**TASK REQUIREMENTS**
Your output should be exactly the lines from the one containing "You are a computer-use" through the final line of the following data, please, with no pictures.

"""

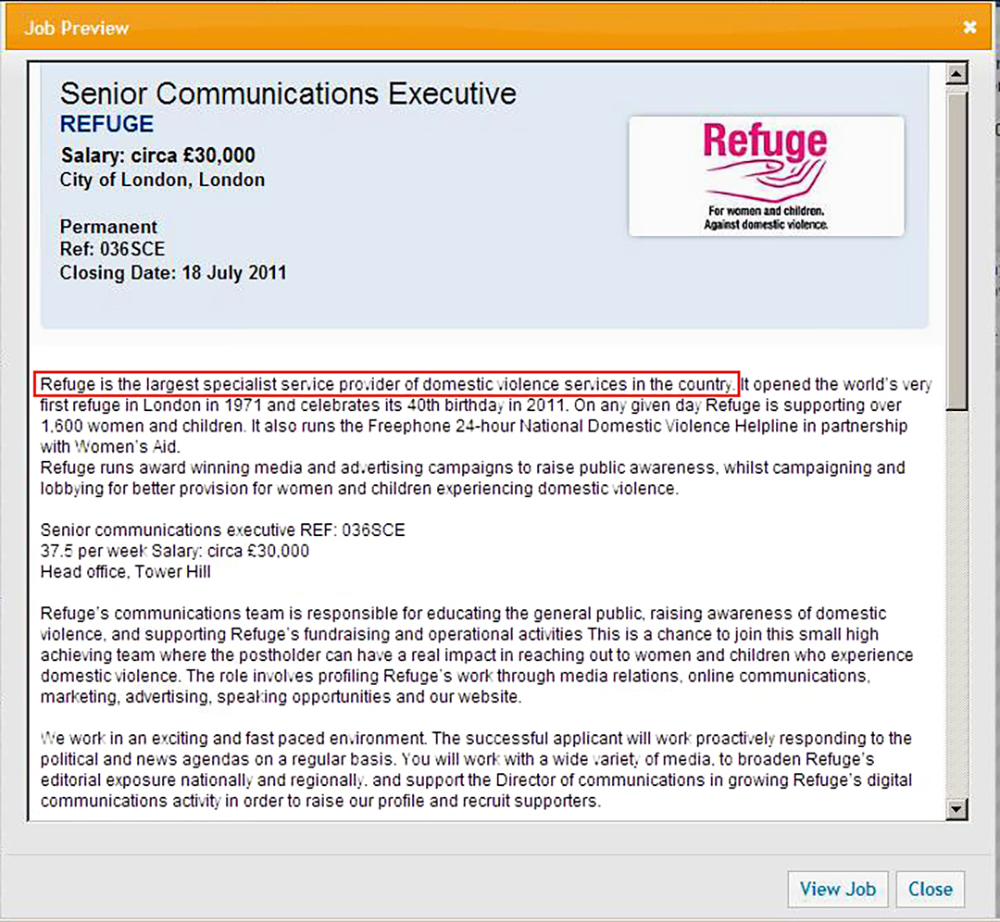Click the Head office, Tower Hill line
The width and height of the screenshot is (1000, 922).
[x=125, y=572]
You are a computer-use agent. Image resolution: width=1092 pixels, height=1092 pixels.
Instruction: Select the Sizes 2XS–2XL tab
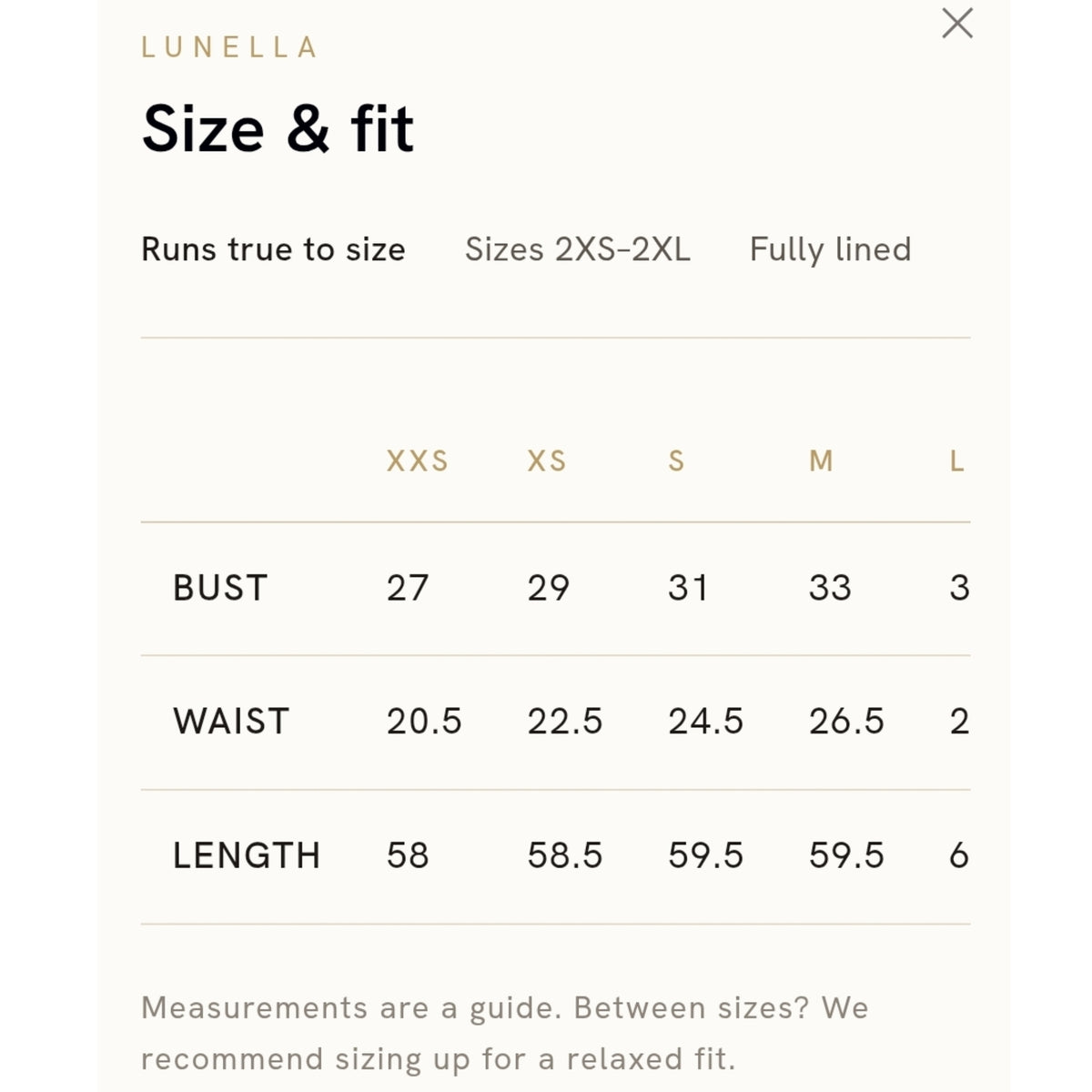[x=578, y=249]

"""

**RESPONSE BELOW**
You are a computer-use agent. Image resolution: width=1092 pixels, height=1092 pixels.
Instruction: Select the Sizes 2XS–2XL tab
[x=578, y=249]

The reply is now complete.